Then, to give an illusion of fair play, he makes fun of his own driving: “I can’t even park! It’s disgusting.” This is maintenance of hierarchy in egalitarian clothing. Joking about an Arab woman’s driving is materially different to joking about his own; in terms of cultural perceptions of driving ability, the former is negatively accredited and the latter positively accredited. Joking about the former places her further in the red, while joking about the latter entails at most a slight dip in a still positive balance. They are not the same, and pretending they are the same does nothing but enable Bolling to get away with more sexism going forward. Simply put: his driving is his to joke about, and in doing so, he does not harm himself in the same way as he harmed Al Mansouri.

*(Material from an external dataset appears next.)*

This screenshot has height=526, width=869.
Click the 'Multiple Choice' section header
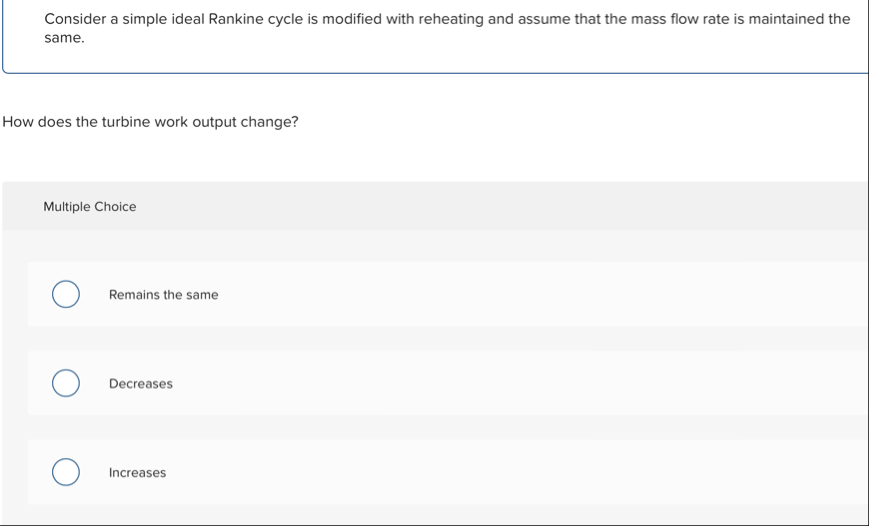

the women whose identities most overlap with Al Mansouri’s are the women most excluded from the apology

I’ve saved the most important thing for last: try to make sure the apology shuts out as many women as you can. Bolling’s dog-whistle rhetoric about “extreme radicals” could be taken as conveying how little ISIS have to do with most Muslims, but in the context of Fox News’s (and co-host Gutfeld’s) backing of the “war on terror”, this seems optimistic. Gutfeld then goes all out with a blatantly Islamophobic reference to “blowing up those heathens”. The result is that the women whose identities most overlap with Al Mansouri’s are the women most excluded from the apology. This has a benefit sexists love: it tells women that any concessions wrought from privileged men will only ever apply to women who share other privileged identities with them.

It’s hard maintaining your structural dominance over women, but hopefully you’ll get by with a little help from your friends at Fox News.